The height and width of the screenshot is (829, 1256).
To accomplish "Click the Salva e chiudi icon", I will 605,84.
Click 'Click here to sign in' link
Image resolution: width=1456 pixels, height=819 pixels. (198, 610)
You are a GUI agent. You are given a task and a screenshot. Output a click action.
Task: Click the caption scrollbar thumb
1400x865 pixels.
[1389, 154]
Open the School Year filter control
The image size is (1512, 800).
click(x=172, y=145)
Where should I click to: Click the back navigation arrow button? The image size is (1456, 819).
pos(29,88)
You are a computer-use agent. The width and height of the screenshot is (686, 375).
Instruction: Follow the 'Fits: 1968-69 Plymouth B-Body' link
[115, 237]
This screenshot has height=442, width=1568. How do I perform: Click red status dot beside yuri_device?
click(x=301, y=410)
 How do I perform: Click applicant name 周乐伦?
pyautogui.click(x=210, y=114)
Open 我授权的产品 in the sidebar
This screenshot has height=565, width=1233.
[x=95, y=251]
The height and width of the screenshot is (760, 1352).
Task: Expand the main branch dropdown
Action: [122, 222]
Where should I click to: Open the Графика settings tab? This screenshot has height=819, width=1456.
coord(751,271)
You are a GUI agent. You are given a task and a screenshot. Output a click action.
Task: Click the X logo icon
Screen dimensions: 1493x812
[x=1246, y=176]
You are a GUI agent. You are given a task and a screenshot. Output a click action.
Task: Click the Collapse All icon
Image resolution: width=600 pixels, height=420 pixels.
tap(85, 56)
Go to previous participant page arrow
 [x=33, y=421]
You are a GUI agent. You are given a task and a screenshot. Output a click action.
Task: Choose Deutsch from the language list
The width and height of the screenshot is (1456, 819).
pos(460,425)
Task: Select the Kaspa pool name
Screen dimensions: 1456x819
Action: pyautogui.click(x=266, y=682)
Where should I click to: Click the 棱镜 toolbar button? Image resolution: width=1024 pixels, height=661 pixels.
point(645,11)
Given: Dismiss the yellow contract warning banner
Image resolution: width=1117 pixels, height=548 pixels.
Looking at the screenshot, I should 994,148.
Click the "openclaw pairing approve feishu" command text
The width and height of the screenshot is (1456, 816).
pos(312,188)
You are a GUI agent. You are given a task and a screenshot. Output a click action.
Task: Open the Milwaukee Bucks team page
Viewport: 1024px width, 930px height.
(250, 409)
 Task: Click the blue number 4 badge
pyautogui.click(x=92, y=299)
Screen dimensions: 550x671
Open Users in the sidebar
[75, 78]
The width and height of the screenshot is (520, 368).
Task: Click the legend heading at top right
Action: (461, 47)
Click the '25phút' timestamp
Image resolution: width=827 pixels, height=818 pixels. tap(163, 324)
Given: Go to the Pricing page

#####

Stated task :: Put the lines from the one with "Task: Click the blue number 4 badge" up to and including the last line of the rows above into a Markdown table with the columns Number and Line, leaving out blank lines.

Correct result ::
| Number | Line |
|---|---|
| 1 |  Task: Click the blue number 4 badge |
| 2 | pyautogui.click(x=92, y=299) |
| 3 | Screen dimensions: 550x671 |
| 4 | Open Users in the sidebar |
| 5 | [75, 78] |
| 6 | The width and height of the screenshot is (520, 368). |
| 7 | Task: Click the legend heading at top right |
| 8 | Action: (461, 47) |
| 9 | Click the '25phút' timestamp |
| 10 | Image resolution: width=827 pixels, height=818 pixels. tap(163, 324) |
| 11 | Given: Go to the Pricing page |